■ Given request 1
Output the lines of the listing from the line containing "Given: Open help icon for Metal resource" through the end of the listing, reproducing each line as it stands. Omit the pictures.

■ Supplied text
────────────────────

# Still confused about (2x) (3x) on top and on bottom



## glovera (Dec 13, 2012)

I asked this once before, and I had some really great people post to the comment but I am still confused as to where, for example, 2x roc/ruby on bottom and all that lingual comes from. Can someone help me with this please!!!


----------



## American_Pit13 (Apr 23, 2007)

That means the dog shows up that many times on the top or bottom of the pedigree.


----------



## bahamutt99 (May 14, 2008)

^Right. When people inbreed/linebreed, you will see the same ancestors repeating in the pedigree. If I were to say my dog is 5x Jeep -- just an example, I don't know if she is or not -- that means Crenshaw's Jeep appears 5 times in her pedigree. Sometimes, if we're talking about gamebred dogs, it can refer to how many times the dog has won a match. But with the kind of pedigrees you're talking about, it's more likely to be repeating ancestors than match dogs.


----------



## BullyGal (Jun 25, 2012)

http://www.bullypedia.net/americanbully/details.php?id=96484

Just looking at the first 4 gens

3x NOTORIOUS JUAN GOTTY, 2x TAYLOR'S/BARAJAS' BOO BOO, and 2x GOTTYLINE'S 21 BLACKJACK


----------



## glovera (Dec 13, 2012)

BullyGal said:


> http://www.bullypedia.net/americanbully/details.php?id=96484
> 
> Just looking at the first 4 gens
> 
> 3x NOTORIOUS JUAN GOTTY, 2x TAYLOR'S/BARAJAS' BOO BOO, and 2x GOTTYLINE'S 21 BLACKJACK


Ok, I will take a look at your link and see if I can get the hang of it! Thanks so much!

────────────────────

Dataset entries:
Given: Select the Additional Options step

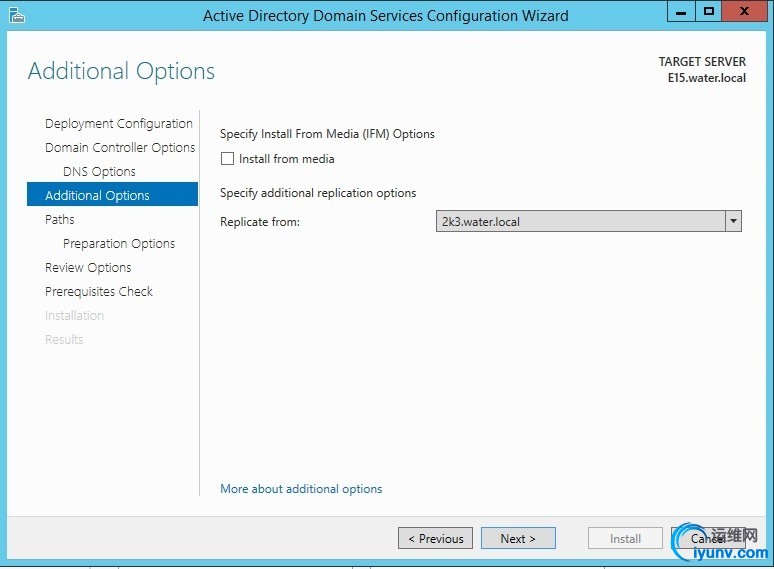Looking at the screenshot, I should 97,196.
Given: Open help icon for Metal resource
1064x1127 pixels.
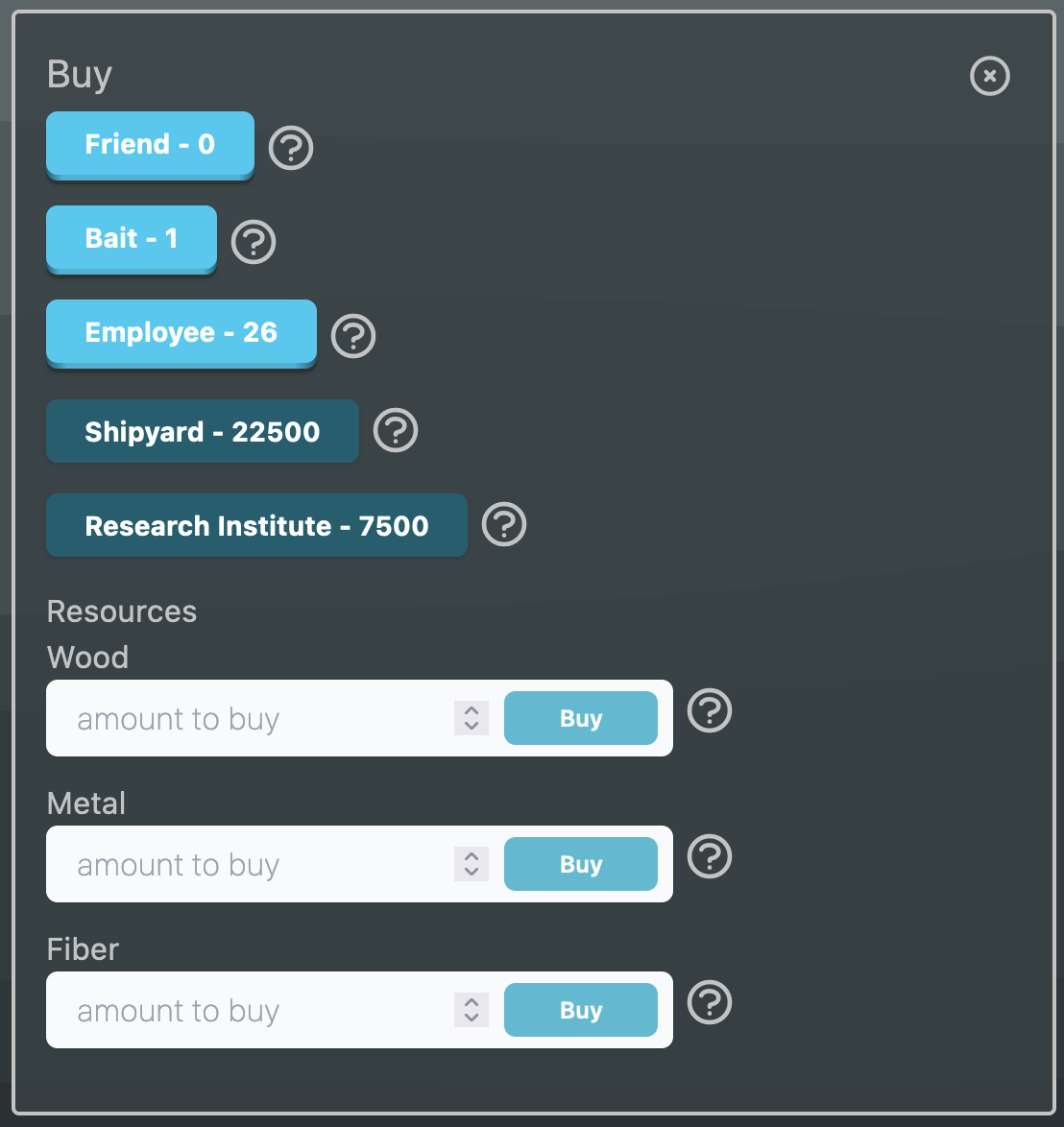Looking at the screenshot, I should coord(711,857).
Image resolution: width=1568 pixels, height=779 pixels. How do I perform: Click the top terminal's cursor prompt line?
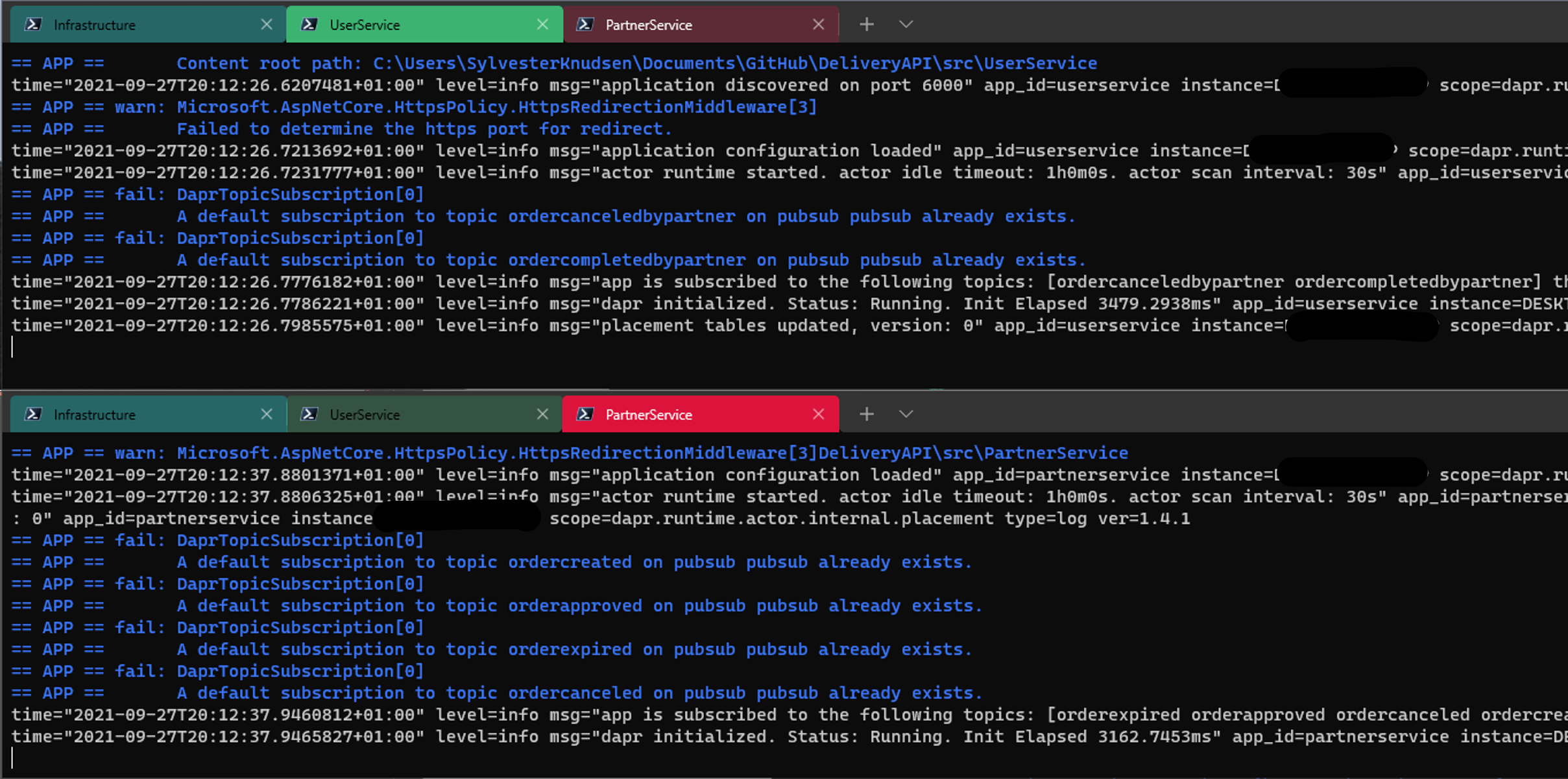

────────────────────

■ Given request 2
According to the forum thread, what can the count sometimes refer to when gamebred dogs are being discussed?

■ Full answer 1
Given: Open help icon for Metal resource
1064x1127 pixels.
Looking at the screenshot, I should coord(711,857).
Image resolution: width=1568 pixels, height=779 pixels. How do I perform: Click the top terminal's cursor prompt line?

■ Full answer 2
How many times the dog has won a match.